# taxes and working remotely with non-lucrative visa



## kdsb (May 3, 2015)

We are planning to apply for non-lucrative visas to move to Spain in summer of 2016. At first, it sounded like we would both be taking time off work, but now there is a possibility my husband will be able to continue working remotely for his US company, and it would be nice to not have to blow through our savings while abroad.

Would there be tax implications for this? I read somewhere that you only have to pay taxes to Spain if you are there more than 183 days in a calendar year, which we will not be since we will be arriving in summer and likely leaving in early spring. I'd like to find some official document that states this before assuming it won't be an issue.

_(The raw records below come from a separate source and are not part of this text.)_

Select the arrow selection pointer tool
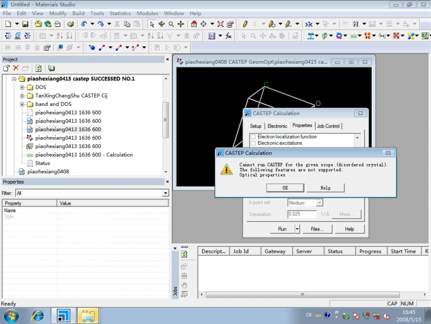Viewport: 431px width, 324px height. coord(152,24)
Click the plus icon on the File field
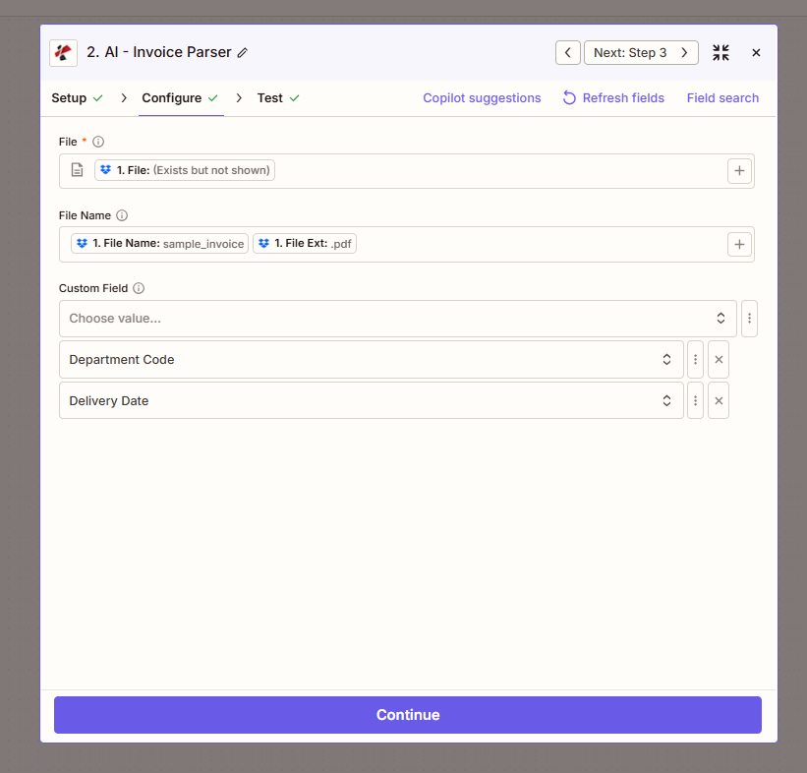 point(739,170)
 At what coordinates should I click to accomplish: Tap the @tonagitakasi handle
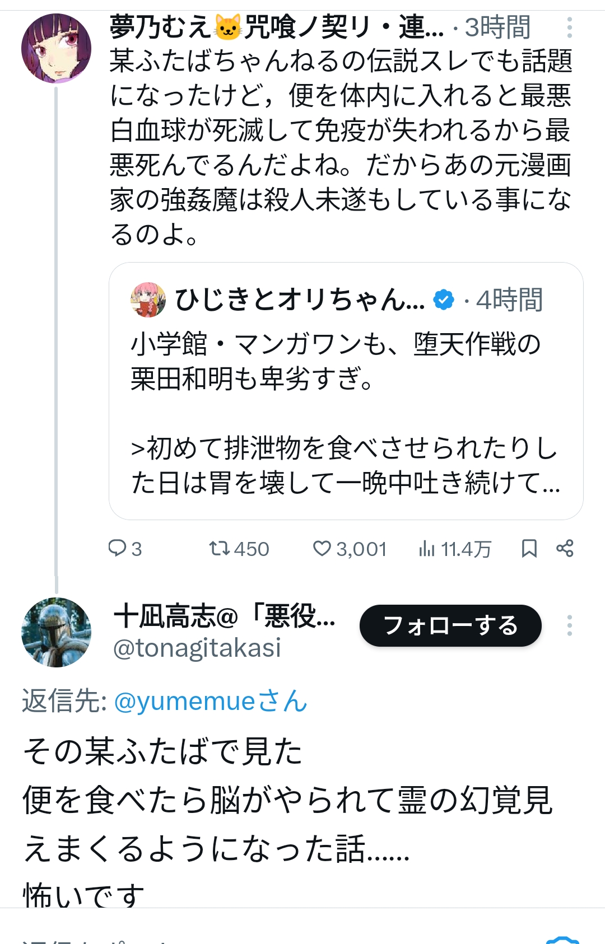[x=197, y=648]
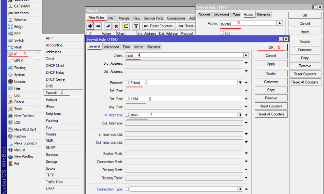Image resolution: width=324 pixels, height=194 pixels.
Task: Click the red X disable rule icon
Action: pyautogui.click(x=116, y=26)
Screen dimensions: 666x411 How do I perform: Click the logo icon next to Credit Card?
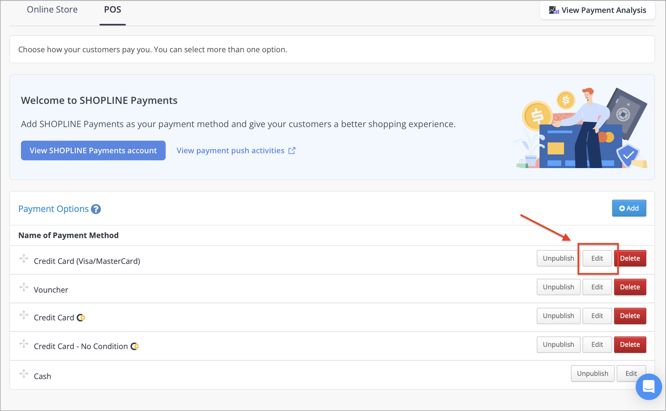(x=81, y=318)
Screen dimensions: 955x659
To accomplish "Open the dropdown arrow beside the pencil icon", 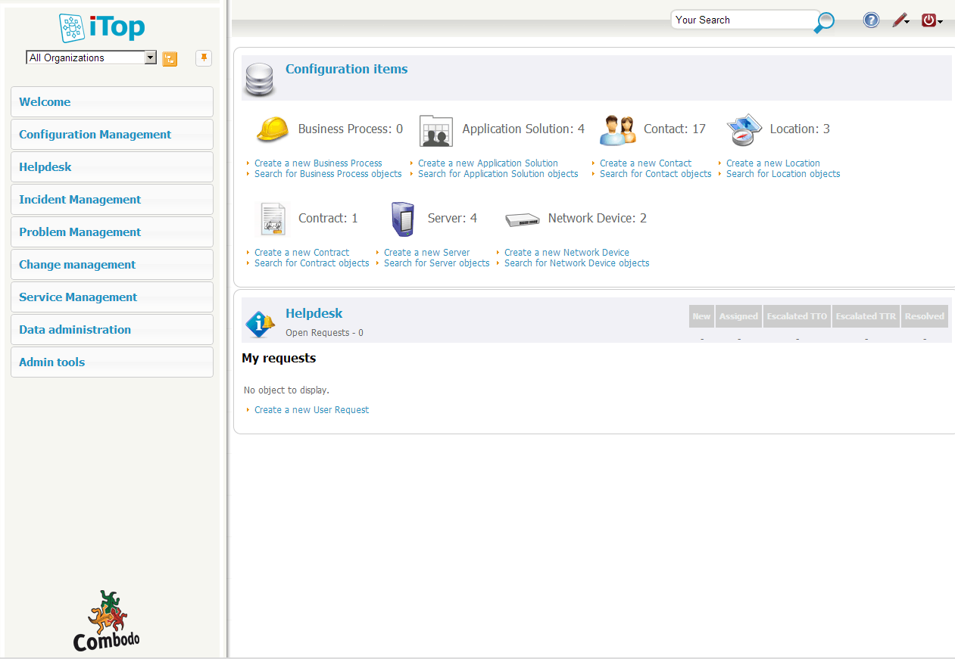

For the non-lucrative visa application, we can either show proof of assets or proof of recurrent income. It sounds like some consulates really expect proof of income, and my guess is that is what the Boston consulate sees most often, due to the academic community dealing with sabbaticals. But I'm worried that if we give proof of income on an official document, we will somehow be slammed with unexpected taxes at a later point. It does sound like it may help ensure our visa application is approved, though. Based on the numbers I have seen we have enough in assets if we count cash and stock, but most of our money is in college/retirement and some consulates have higher minimum amounts listed than others, which makes it sound a bit subjective.


----------